En la esquina de la calle Santa María con la calle Pelota, en Bilbao, una pequeña hucha llama la atención de todo aquel que pasea por el Casco Viejo. Se trata de una imagen en miniatura recientemente restaurada de la Virgen de Begoña con una ranura donde los txikiteros vaciaban lo que les sobraba del bote tras haberse ido de vinos durante aquella época en la que afterwork y networking no eran tecnicismos modernos. La costumbre aún sobrevive gracias al poteo, esa maravillosa costumbre de irse de vinos (con pintxo, claro) que precede toda comilona o cena en la capital vizcaína y que con el tiempo se ha sofisticado convirtiéndose casi en una liturgia ineludible en toda visita a esta ciudad.
Pero volviendo al txikiteo; la gasolina y causa de toda ebriedad era el txakolí, principalmente vizcaíno, que corría a raudales por su bajo coste. Al fin y al cabo, tanto etimológicamente como culturalmente el término estaba asociado al vino de consumo casero, al etxeko ain, (lo justo para casa). Eso sí, este concepto evolucionó hasta convertirse en un producto comercializado, sobre todo por los caseríos que marcaban la disponibilidad de comida, bebida y vino excedente con un laurel en el cruce de los caminos. De ahí a los bares y a las leyes proteccionistas que, sobre todo a principios del siglo xx, obligaban a las tabernas vender primero todo el cupo de txakolí antes de abrirse a otras referencias.

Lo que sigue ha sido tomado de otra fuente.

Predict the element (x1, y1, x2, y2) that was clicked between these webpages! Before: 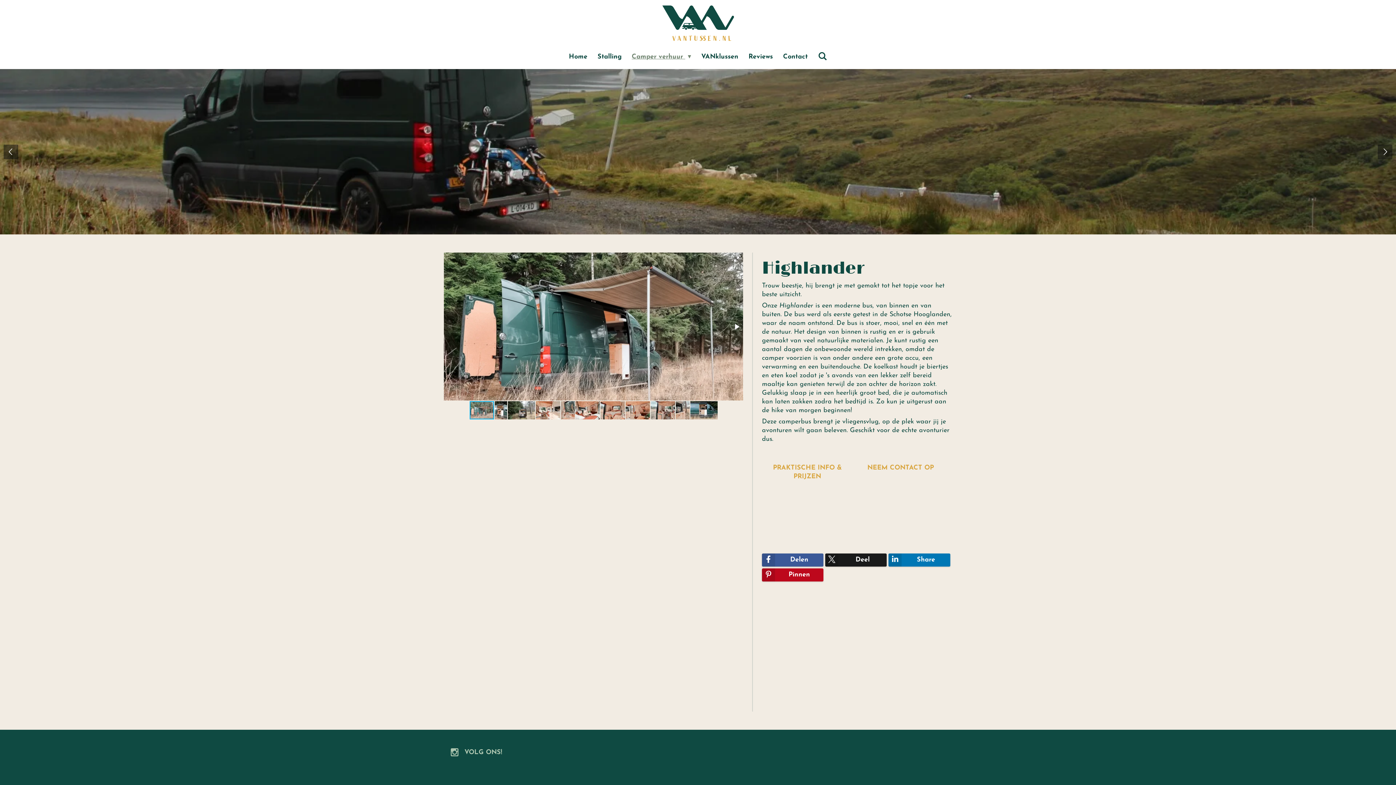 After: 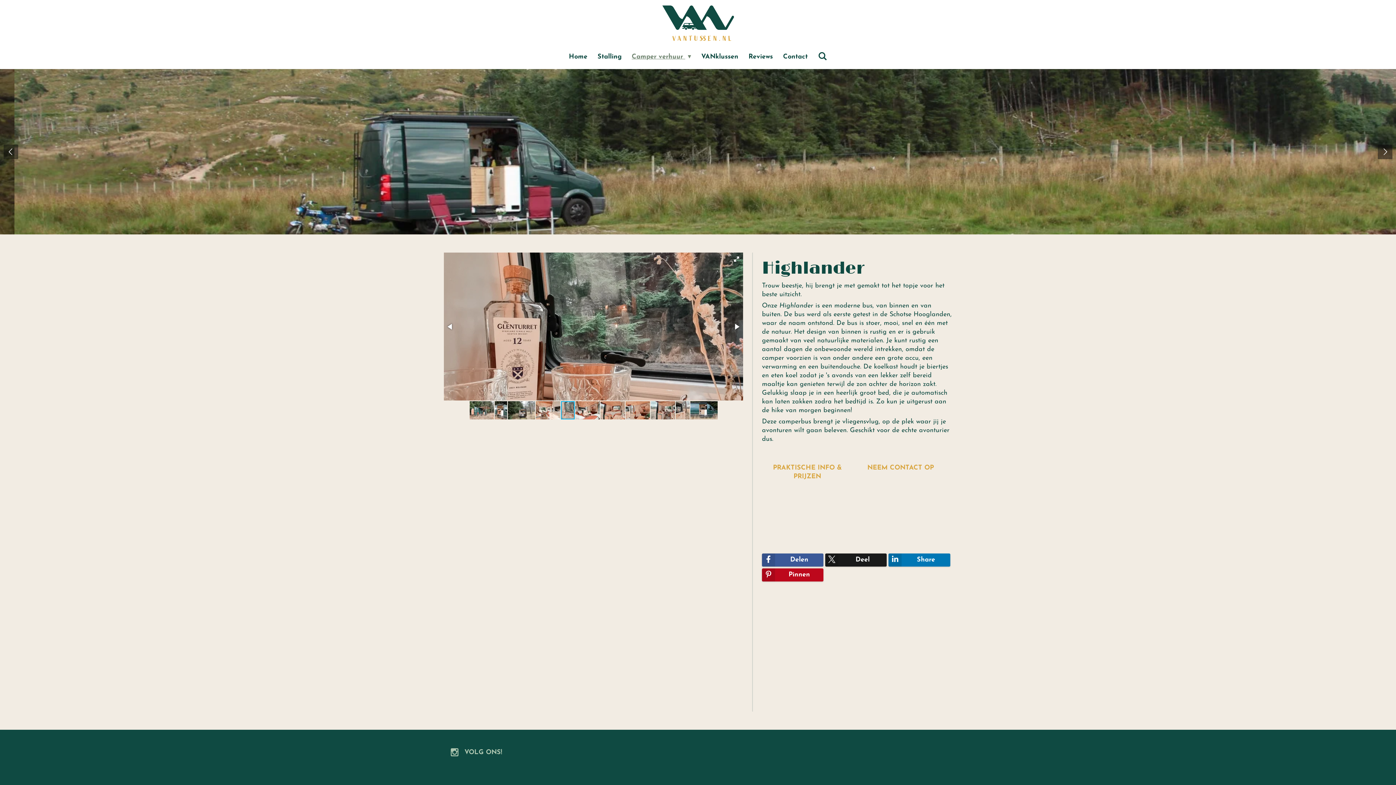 Action: bbox: (560, 400, 575, 420)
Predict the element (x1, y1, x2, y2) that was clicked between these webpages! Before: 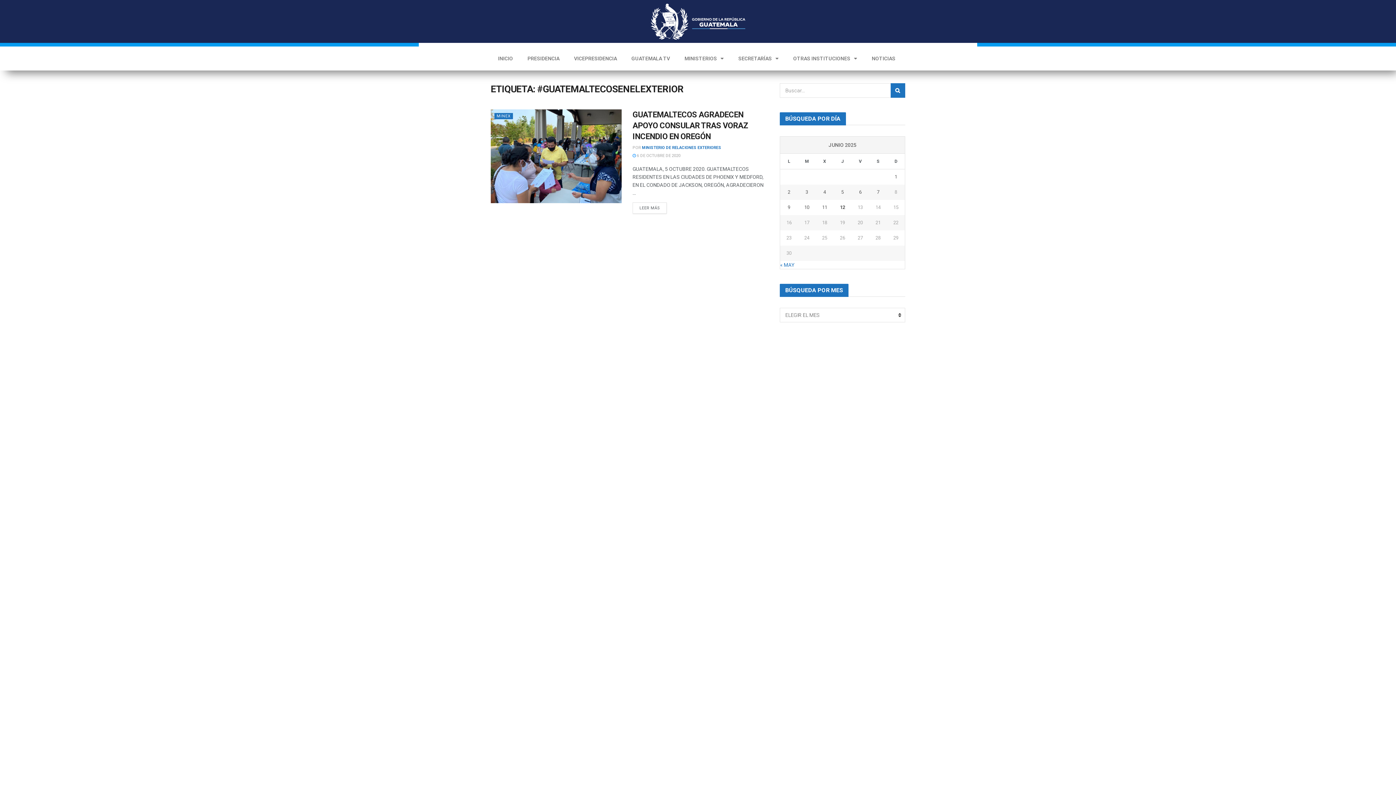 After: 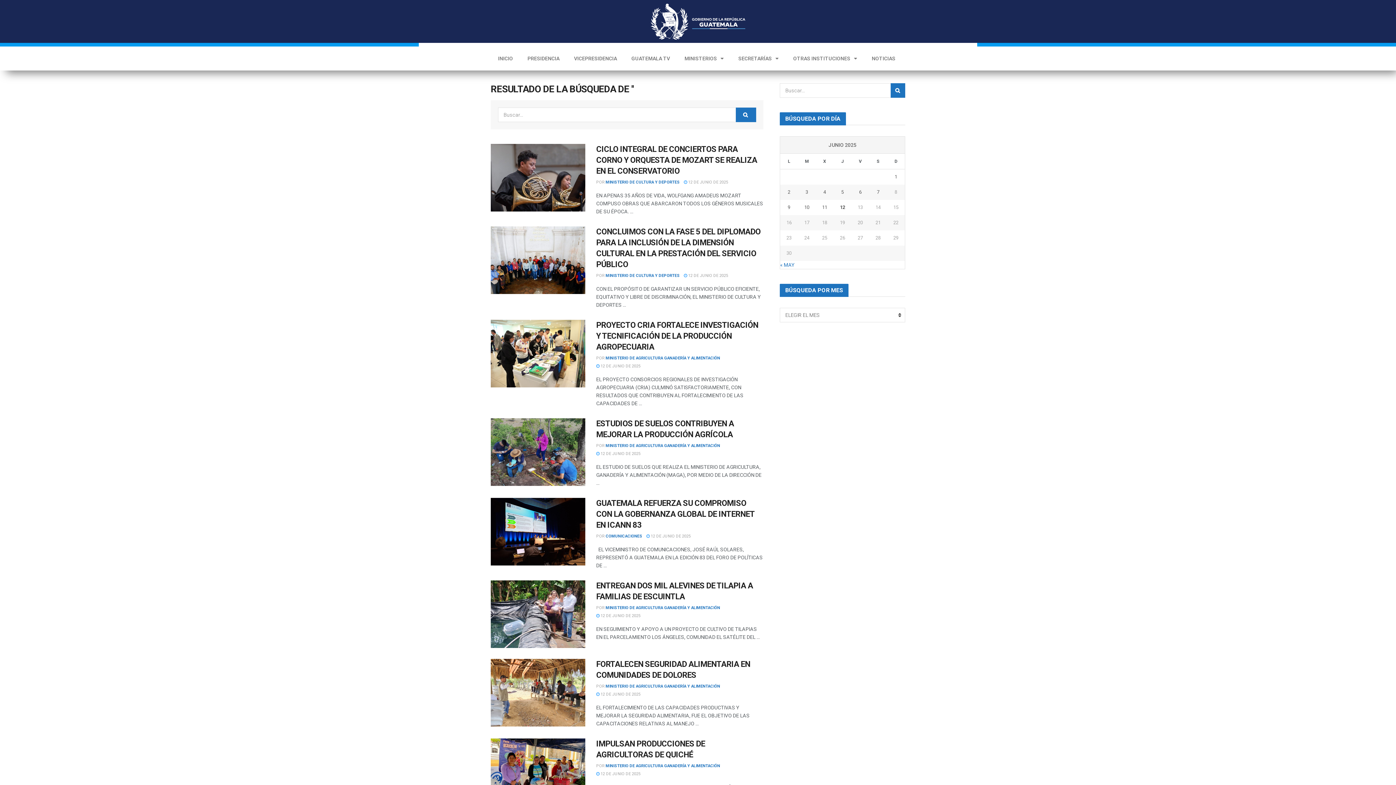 Action: bbox: (890, 83, 905, 97) label: Search Button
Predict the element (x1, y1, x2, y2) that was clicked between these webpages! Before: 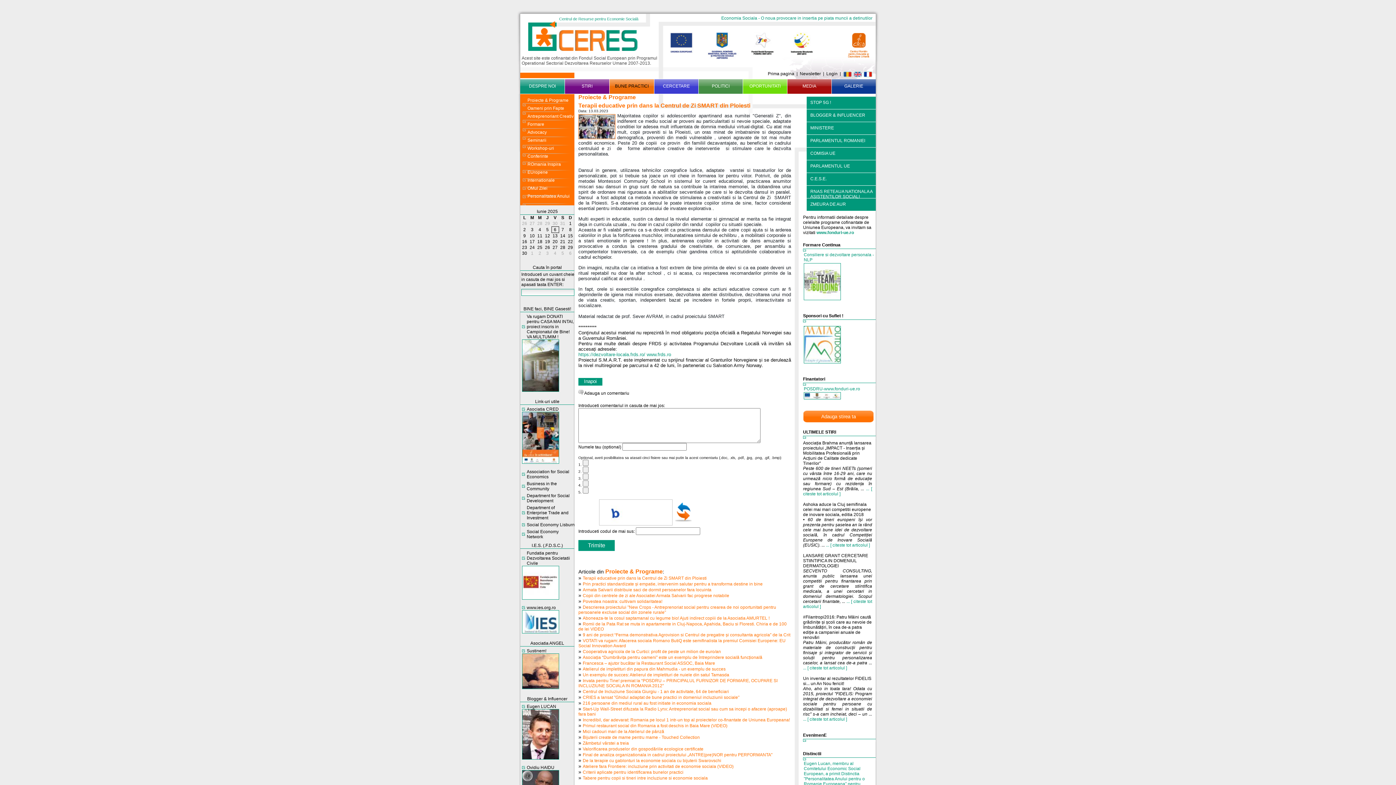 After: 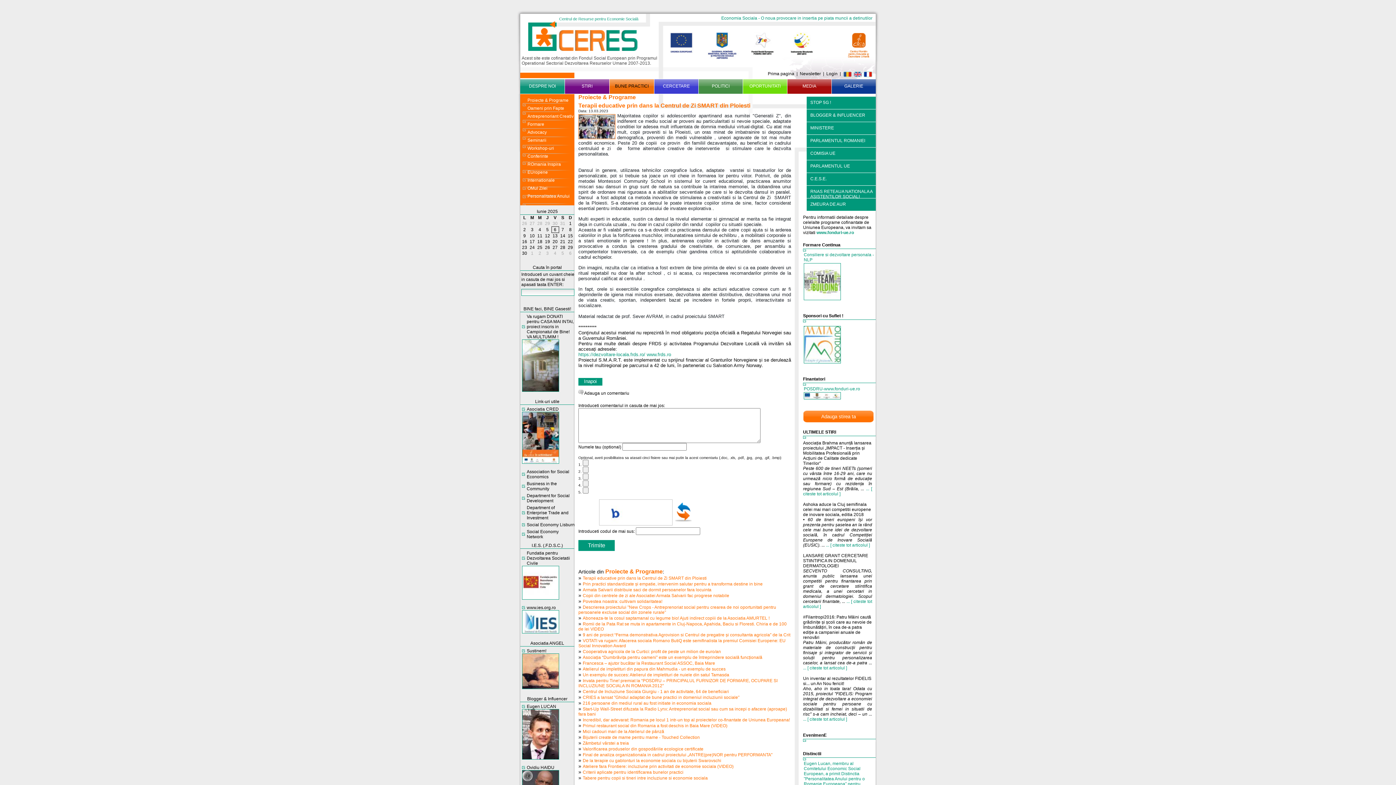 Action: bbox: (578, 352, 645, 357) label: https://dezvoltare-locala.frds.ro/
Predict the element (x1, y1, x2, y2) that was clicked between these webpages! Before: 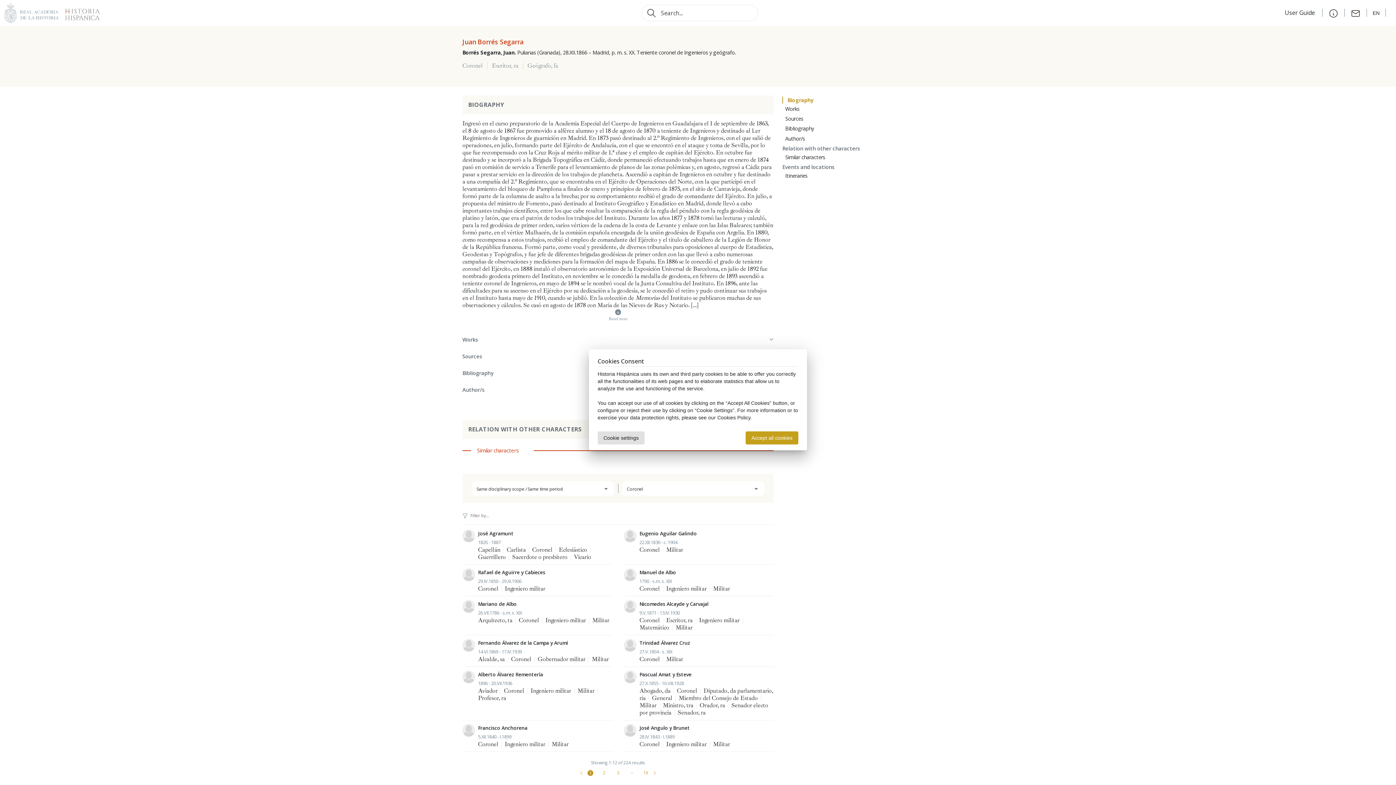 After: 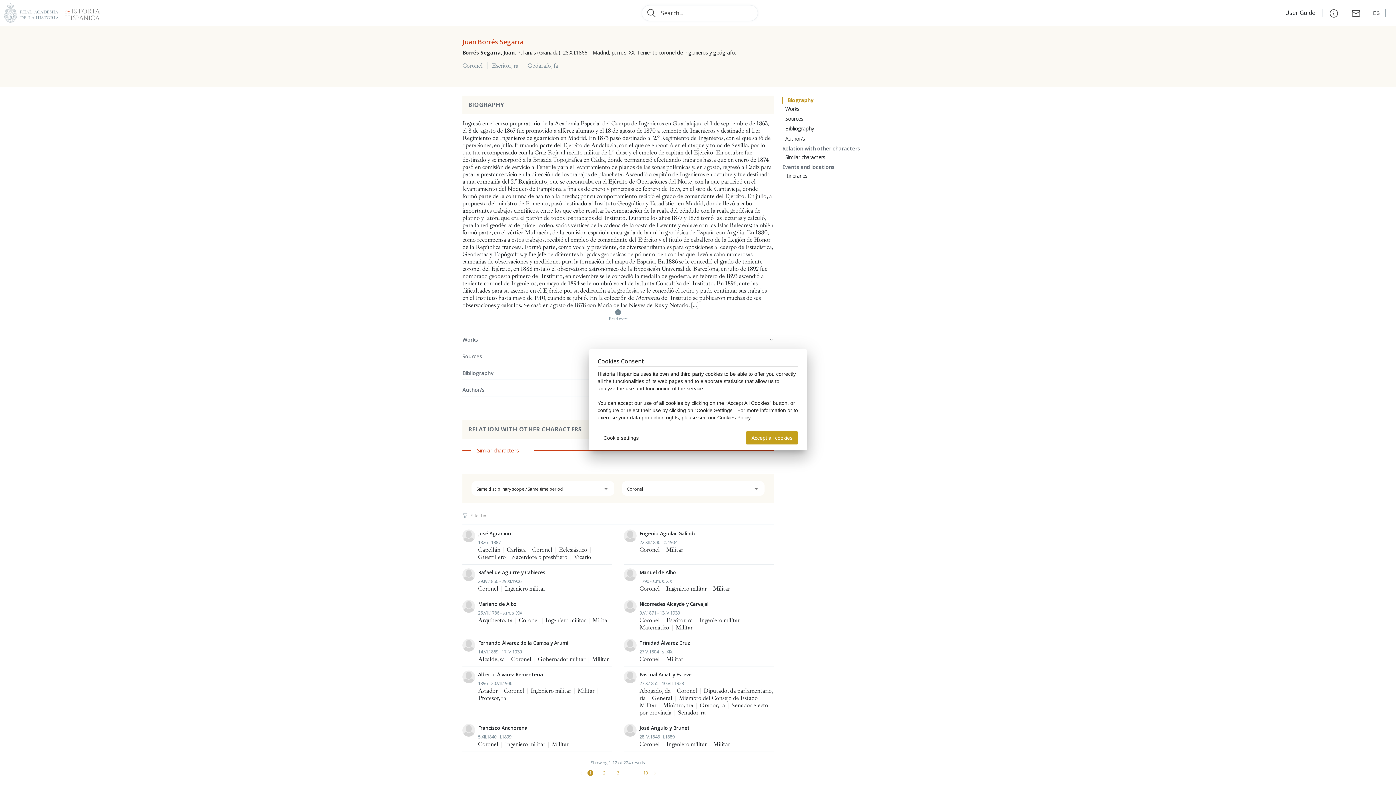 Action: label: EN bbox: (1373, 6, 1380, 19)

Tanto los usos y costumbres como esa discriminación positiva ha hecho que, incluso en nuestros días, se asocie el txakolí a una liturgia de tapeo y a un chispazo de vino. Y sin embargo, la labor de una Denominación de Origen inquieta, unida a la pasión puesta por varios viticultores valientes está logrando que poco a poco su fama cambie. Todo ello impulsado por el enoturismo con el que se borra por completo aquella imagen de tradición anquilosada. Aquí las raíces están muy presentes, sí, pero también las ganas de elaborar vinos más modernos. Y la mezcla resulta irresistible.